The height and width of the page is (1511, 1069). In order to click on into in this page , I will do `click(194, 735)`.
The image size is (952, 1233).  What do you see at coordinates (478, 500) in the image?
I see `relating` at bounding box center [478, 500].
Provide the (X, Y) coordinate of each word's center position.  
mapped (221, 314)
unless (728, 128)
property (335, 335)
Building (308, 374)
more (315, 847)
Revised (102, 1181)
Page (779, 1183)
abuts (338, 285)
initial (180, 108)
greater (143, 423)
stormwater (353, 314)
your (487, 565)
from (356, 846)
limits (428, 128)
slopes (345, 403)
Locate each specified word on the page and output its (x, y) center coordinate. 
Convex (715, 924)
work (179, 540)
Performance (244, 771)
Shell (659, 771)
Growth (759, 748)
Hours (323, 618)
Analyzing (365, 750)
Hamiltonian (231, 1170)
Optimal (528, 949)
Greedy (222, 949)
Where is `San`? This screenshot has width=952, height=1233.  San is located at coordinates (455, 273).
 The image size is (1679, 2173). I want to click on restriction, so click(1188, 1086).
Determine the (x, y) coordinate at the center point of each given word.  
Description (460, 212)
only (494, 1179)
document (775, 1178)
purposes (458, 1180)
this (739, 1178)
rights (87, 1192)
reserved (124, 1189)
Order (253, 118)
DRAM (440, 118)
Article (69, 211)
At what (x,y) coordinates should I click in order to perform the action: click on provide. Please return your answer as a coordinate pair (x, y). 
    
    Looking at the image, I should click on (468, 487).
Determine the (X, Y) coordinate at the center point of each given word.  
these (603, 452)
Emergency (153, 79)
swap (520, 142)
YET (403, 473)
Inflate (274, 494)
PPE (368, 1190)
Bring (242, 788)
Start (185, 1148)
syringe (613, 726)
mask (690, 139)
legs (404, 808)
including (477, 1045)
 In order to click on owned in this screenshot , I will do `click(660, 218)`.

-*-

* **DIRECTIONS**
Rewrite all of the records above, changing every "each" to "every" and leaving everything else as it is.

* **EXERCISE SOLUTION**
The height and width of the page is (1511, 1069). In order to click on into in this page , I will do `click(194, 735)`.
The image size is (952, 1233).  What do you see at coordinates (478, 500) in the image?
I see `relating` at bounding box center [478, 500].
Provide the (X, Y) coordinate of every word's center position.  
mapped (221, 314)
unless (728, 128)
property (335, 335)
Building (308, 374)
more (315, 847)
Revised (102, 1181)
Page (779, 1183)
abuts (338, 285)
initial (180, 108)
greater (143, 423)
stormwater (353, 314)
your (487, 565)
from (356, 846)
limits (428, 128)
slopes (345, 403)
Locate every specified word on the page and output its (x, y) center coordinate. 
Convex (715, 924)
work (179, 540)
Performance (244, 771)
Shell (659, 771)
Growth (759, 748)
Hours (323, 618)
Analyzing (365, 750)
Hamiltonian (231, 1170)
Optimal (528, 949)
Greedy (222, 949)
Where is `San`? This screenshot has width=952, height=1233.  San is located at coordinates (455, 273).
 The image size is (1679, 2173). I want to click on restriction, so click(1188, 1086).
Determine the (x, y) coordinate at the center point of every given word.  
Description (460, 212)
only (494, 1179)
document (775, 1178)
purposes (458, 1180)
this (739, 1178)
rights (87, 1192)
reserved (124, 1189)
Order (253, 118)
DRAM (440, 118)
Article (69, 211)
At what (x,y) coordinates should I click in order to perform the action: click on provide. Please return your answer as a coordinate pair (x, y). 
    
    Looking at the image, I should click on (468, 487).
Determine the (X, Y) coordinate at the center point of every given word.  
these (603, 452)
Emergency (153, 79)
swap (520, 142)
YET (403, 473)
Inflate (274, 494)
PPE (368, 1190)
Bring (242, 788)
Start (185, 1148)
syringe (613, 726)
mask (690, 139)
legs (404, 808)
including (477, 1045)
 In order to click on owned in this screenshot , I will do `click(660, 218)`.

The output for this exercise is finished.